Metaco, a provider of crypto custody technology, has hired former-IBM digital asset specialist Peter DeMeo and made several other key appointments as the company shrugs off tough market conditions and prepares to drive the next phase of big-business crypto adoption.
Reliable safekeeping of crypto assets is where the rubber has met the road for banks and institutions over the past couple of years. Custody has shot to prominence again in the wake of the FTX crypto exchange collapse and the failures of crypto lending platforms Celsius Network and CoinDesk sister company Genesis, among others.
DeMeo’s appointment as chief product officer matters because IBM, where he was head of digital assets infrastructure, has been quietly building out bank-grade digital assets custody and key management. (Big Blue was previously best known in the industry for its forays into supply chain applications of permissioned blockchains and the like.)
However, Metaco’s gain isn’t necessarily IBM’s loss, as DeMeo explains, because the move cements an existing working relationship between the two companies.
“It's really a win-win because IBM’s strongest partner in digital assets over the last several years has been Metaco, and now we have a real opportunity to collaborate and take things to the next level,” DeMeo said in an interview. “Metaco is agnostic and of course will be working with other cloud and hardware providers as well. So, it’s a mutually beneficial relationship, but not necessarily an exclusive relationship.”
Metaco also took on former IBM lead architect, Angel Nunez Mencias, who joins as chief customer officer. Other hires include former Accenture executive Katrin Koller as head of advisory; former PayPal and Unbound Security exec Rebecca Aspler as head of product; and Citi alum Mei Li Powell as head of marketing.

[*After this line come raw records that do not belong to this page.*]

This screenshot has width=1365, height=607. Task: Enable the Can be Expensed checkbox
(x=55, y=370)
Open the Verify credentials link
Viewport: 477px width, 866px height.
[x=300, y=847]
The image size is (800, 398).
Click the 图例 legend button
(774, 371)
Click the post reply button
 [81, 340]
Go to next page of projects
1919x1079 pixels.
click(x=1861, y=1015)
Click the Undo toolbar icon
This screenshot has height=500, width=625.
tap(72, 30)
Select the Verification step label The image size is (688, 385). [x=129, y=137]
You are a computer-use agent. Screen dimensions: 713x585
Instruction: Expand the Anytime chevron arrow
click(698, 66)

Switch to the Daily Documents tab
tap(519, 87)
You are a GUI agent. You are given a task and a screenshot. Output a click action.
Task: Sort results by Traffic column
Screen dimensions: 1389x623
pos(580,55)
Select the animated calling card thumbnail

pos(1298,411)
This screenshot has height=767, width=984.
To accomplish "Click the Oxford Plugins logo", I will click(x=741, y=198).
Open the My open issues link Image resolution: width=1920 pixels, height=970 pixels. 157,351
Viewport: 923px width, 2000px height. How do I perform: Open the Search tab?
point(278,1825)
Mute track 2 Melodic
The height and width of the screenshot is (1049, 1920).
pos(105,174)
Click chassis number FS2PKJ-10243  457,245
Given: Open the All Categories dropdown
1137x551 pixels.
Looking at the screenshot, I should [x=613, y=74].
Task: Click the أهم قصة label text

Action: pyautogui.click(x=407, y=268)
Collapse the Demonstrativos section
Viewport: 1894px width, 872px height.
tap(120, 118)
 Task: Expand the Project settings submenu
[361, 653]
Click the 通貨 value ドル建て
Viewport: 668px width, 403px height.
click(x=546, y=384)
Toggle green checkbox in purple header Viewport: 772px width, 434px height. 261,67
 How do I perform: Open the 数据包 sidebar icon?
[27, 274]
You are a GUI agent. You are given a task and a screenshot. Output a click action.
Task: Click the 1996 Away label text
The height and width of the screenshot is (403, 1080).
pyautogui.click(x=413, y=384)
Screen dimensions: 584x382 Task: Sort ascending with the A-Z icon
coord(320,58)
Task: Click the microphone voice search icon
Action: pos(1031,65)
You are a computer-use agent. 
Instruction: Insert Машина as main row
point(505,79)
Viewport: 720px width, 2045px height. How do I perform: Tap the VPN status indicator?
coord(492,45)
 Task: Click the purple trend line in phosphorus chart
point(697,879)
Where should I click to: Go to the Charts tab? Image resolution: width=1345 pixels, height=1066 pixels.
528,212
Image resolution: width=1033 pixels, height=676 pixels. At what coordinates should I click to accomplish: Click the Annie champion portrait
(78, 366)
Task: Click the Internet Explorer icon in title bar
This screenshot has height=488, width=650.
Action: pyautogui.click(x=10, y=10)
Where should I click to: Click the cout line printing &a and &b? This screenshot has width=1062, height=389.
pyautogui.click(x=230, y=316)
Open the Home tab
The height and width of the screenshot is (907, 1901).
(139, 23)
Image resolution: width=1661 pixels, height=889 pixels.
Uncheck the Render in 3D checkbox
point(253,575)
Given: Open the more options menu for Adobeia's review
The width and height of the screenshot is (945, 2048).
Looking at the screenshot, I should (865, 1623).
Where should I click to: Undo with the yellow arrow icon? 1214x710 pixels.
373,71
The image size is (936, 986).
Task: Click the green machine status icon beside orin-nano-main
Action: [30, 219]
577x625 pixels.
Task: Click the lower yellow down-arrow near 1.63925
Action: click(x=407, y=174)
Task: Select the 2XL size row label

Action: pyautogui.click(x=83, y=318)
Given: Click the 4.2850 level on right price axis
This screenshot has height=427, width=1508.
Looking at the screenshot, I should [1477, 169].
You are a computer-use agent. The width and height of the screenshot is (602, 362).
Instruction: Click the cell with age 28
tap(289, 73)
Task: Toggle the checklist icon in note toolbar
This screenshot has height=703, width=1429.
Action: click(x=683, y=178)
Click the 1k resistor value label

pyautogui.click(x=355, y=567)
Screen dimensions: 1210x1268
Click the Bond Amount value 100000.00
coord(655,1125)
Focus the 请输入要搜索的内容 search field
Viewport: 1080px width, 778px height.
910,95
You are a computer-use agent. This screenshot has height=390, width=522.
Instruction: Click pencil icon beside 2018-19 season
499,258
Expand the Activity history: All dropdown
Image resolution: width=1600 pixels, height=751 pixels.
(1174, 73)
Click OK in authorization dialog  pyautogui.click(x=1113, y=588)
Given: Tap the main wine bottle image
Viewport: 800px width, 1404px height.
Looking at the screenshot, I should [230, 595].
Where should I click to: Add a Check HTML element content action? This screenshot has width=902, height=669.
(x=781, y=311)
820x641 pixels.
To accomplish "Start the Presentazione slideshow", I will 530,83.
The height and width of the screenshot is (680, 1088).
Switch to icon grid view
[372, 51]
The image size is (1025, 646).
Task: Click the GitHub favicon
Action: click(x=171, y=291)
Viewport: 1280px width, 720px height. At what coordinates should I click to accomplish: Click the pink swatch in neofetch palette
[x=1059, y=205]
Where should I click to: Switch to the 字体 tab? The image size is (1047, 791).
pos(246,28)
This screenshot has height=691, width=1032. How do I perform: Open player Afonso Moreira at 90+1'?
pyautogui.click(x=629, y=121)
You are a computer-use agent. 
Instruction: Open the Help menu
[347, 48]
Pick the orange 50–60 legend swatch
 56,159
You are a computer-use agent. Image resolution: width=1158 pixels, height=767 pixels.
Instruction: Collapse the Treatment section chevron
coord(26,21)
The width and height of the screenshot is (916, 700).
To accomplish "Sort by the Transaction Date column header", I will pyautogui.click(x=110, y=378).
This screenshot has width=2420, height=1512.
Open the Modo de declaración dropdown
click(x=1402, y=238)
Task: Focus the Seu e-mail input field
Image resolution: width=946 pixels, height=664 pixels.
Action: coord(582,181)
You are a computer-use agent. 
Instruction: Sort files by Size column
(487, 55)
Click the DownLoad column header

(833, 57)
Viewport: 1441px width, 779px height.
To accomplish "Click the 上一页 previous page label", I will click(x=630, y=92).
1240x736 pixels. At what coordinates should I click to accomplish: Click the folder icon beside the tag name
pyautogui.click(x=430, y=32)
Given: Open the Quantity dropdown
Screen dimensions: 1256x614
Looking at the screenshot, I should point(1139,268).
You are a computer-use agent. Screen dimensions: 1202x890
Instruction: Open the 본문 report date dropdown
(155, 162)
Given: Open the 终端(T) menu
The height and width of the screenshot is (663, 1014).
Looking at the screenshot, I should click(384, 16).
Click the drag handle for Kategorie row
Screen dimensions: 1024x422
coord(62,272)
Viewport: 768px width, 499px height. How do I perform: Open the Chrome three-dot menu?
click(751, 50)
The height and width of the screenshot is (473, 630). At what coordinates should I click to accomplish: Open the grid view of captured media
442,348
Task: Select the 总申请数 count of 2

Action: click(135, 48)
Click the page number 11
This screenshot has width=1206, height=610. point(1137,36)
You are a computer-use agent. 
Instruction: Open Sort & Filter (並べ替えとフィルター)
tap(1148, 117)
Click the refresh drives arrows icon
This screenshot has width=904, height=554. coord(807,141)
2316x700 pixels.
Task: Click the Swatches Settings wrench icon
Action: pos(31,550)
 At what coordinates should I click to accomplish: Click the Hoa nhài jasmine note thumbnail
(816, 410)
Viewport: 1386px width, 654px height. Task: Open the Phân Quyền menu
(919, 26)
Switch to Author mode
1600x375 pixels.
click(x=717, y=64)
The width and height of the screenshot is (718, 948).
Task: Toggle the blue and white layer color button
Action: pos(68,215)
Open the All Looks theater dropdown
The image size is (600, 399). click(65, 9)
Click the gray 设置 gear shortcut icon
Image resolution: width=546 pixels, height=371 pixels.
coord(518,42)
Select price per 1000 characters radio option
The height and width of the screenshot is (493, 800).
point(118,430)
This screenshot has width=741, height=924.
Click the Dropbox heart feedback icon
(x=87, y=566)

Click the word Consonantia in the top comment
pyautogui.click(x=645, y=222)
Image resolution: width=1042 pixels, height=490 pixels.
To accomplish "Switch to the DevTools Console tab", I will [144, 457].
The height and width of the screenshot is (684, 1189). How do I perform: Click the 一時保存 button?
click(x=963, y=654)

“Last year was very much about scaling the team and bringing on as much talent and seniority as we could,” CEO Adrien Treccani said in an interview. “We have tripled the size of the team and are still planning to double the size of the company this year. The hires are mainly between Europe, Southeast Asia and North America, but we do have more regions appearing with our growing user base of clients.”
Treccani and DeMeo also pointed to the newly formed research and development division, Metaco Labs. That will work on cutting edge developments to bring key sharding technology called multiparty computation (MPC) inside a hardware security module (HSM), a kind of physical computing and storage lockbox that big banks are familiar with.
“We’re going to be running MPC in the safest place on earth: a hardware security module,” said DeMeo. “Typically, you would have keys being signed off in HSMs and stored in HSMs. Now, instead of single keys, HSM’s would create and store key shards, which means those shards would never come together to create a key outside the HSM.”
This development is relevant to Metaco clients, who generally want to know whether they should opt for an MPC or an HSM solution, noted Treccani. In addition, the complexity of MPC leads many users toward the “absolute disaster” scenario, where all the key shards are stored in the same data center, he added.
“Our clients are large banks and custodians and want to have full control over the key material. This makes MPC very complex for them to use, because it means they have to deploy different key shards in completely separate data centers,” Treccani said. “In practice, we know the market is going to converge on the best of both worlds; it’s about having the decentralization of MPC, and having the minimal attack surface of HSMs.”